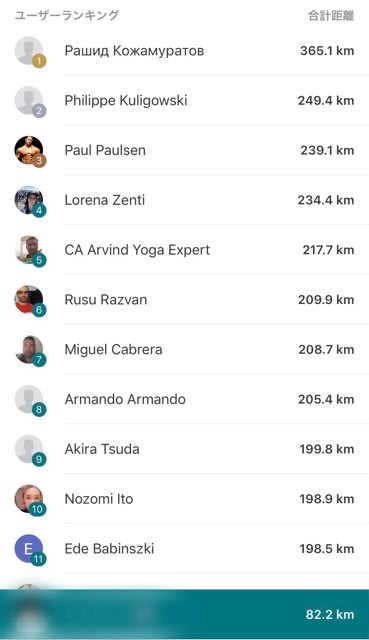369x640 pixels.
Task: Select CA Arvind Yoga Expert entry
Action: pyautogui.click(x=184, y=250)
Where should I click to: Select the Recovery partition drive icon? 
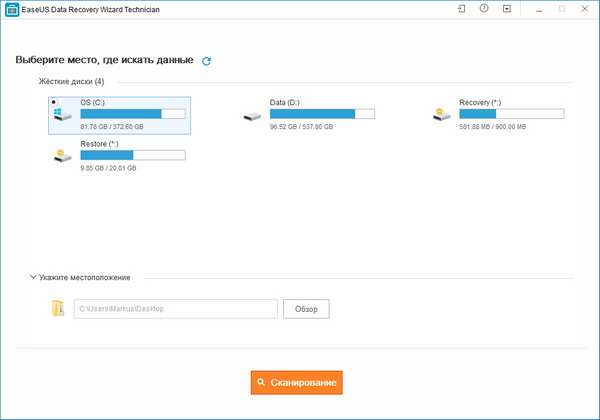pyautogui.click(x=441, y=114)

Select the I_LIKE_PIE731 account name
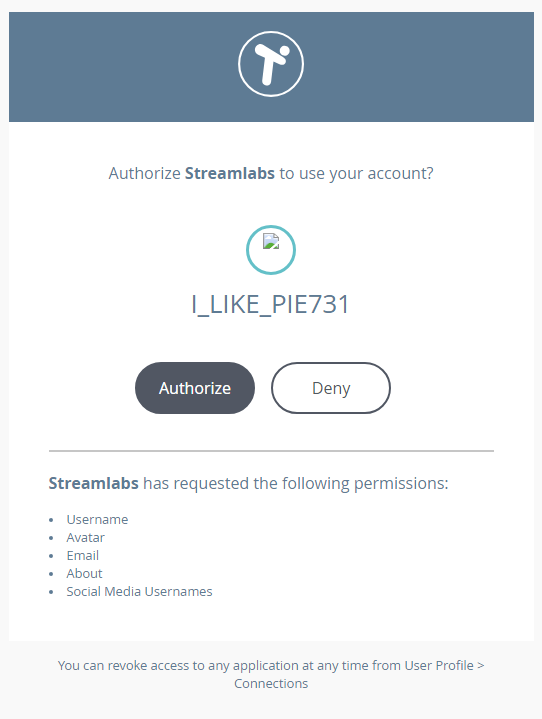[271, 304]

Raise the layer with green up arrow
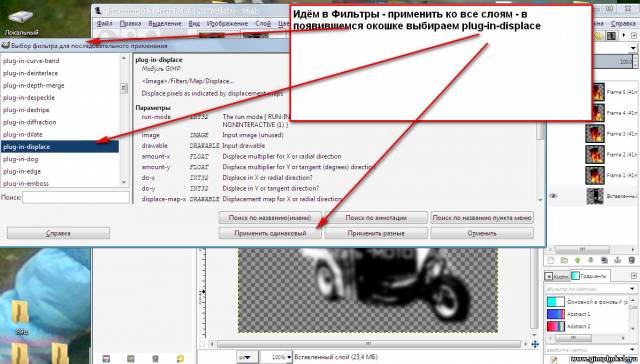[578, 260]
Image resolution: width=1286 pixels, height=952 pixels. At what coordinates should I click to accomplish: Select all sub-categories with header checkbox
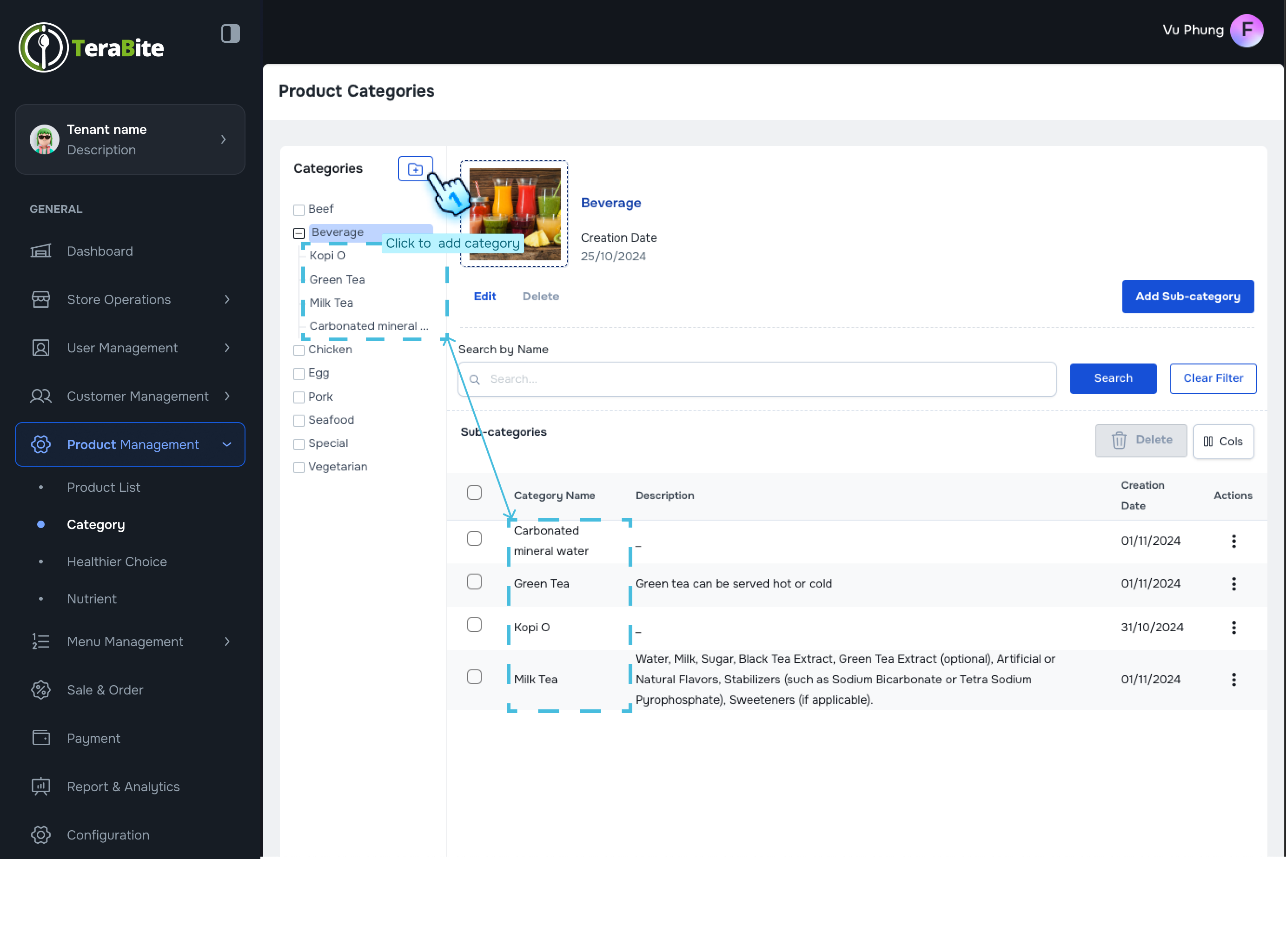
------------------------------------
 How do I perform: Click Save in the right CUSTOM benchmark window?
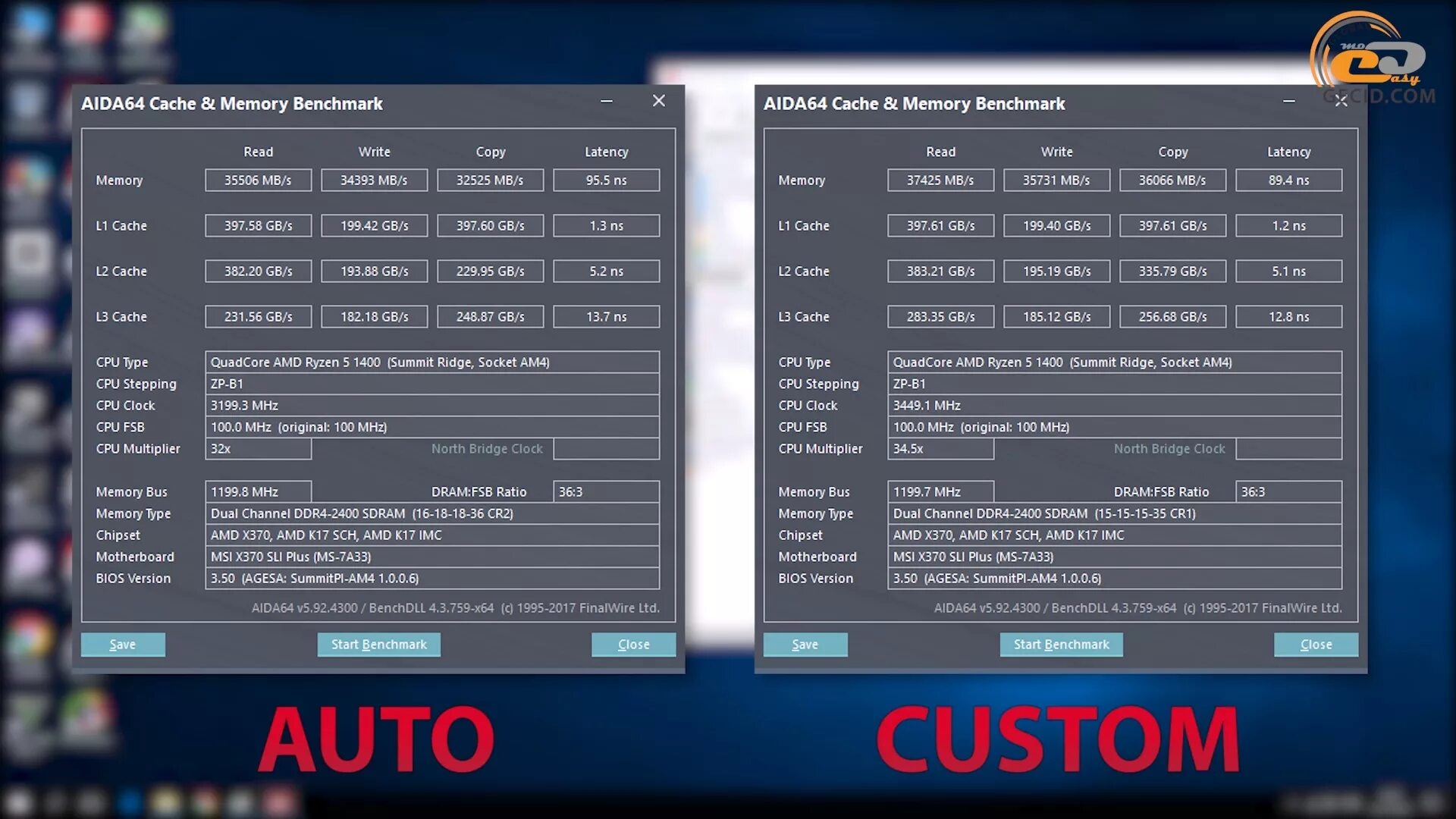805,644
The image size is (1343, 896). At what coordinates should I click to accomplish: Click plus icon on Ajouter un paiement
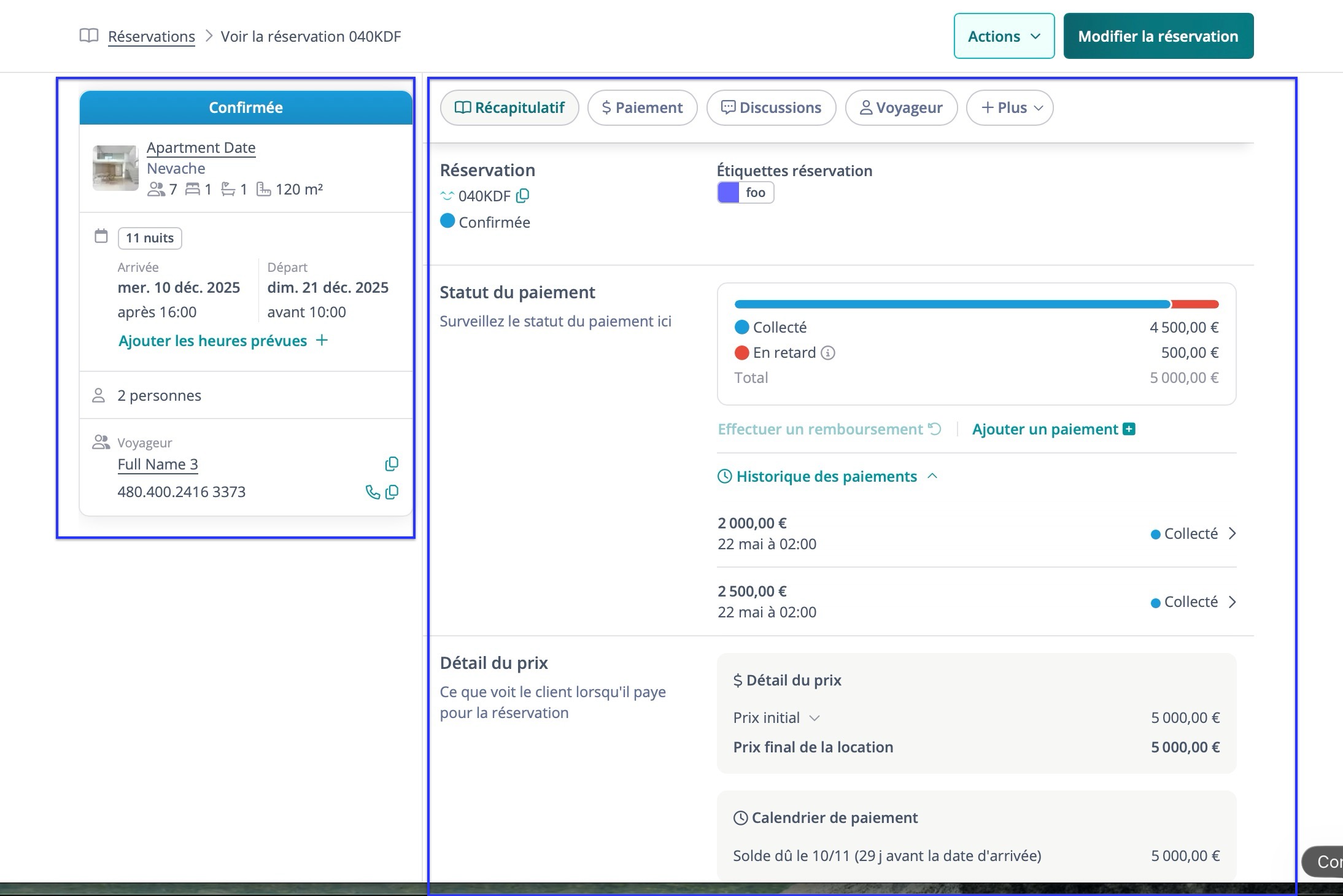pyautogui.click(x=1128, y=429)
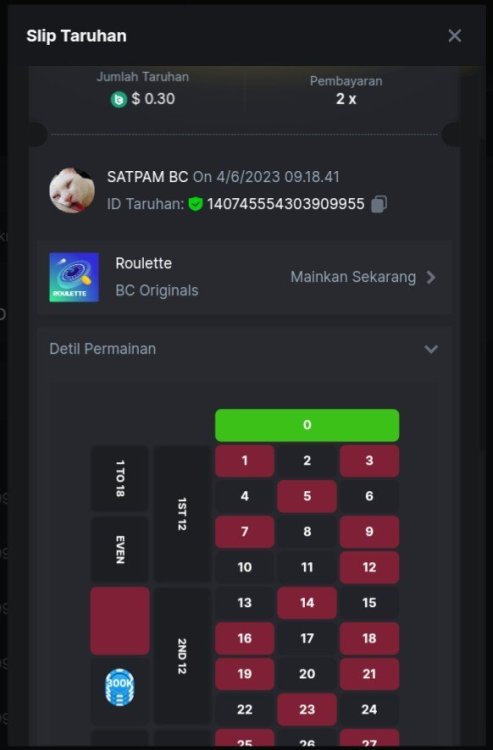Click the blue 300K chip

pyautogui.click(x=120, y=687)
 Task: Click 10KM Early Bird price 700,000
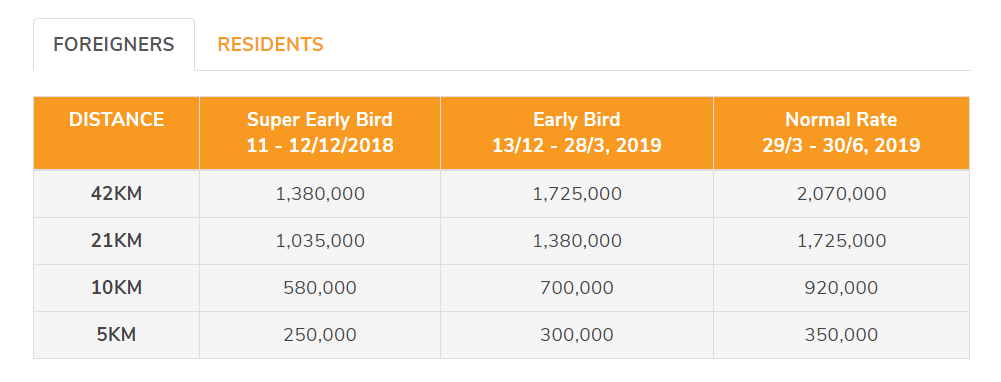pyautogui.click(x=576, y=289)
------------------------------------
■ Description of the task ■
Show each line of the entries above that contains the string "Select". Letter case must match.

■ Exercise answer ■
Task: Select CA Arvind Yoga Expert entry
Where should I click to: Select the Recovery partition drive icon? 
Select the I_LIKE_PIE731 account name
Image resolution: width=1286 pixels, height=952 pixels. At what coordinates should I click to accomplish: Select all sub-categories with header checkbox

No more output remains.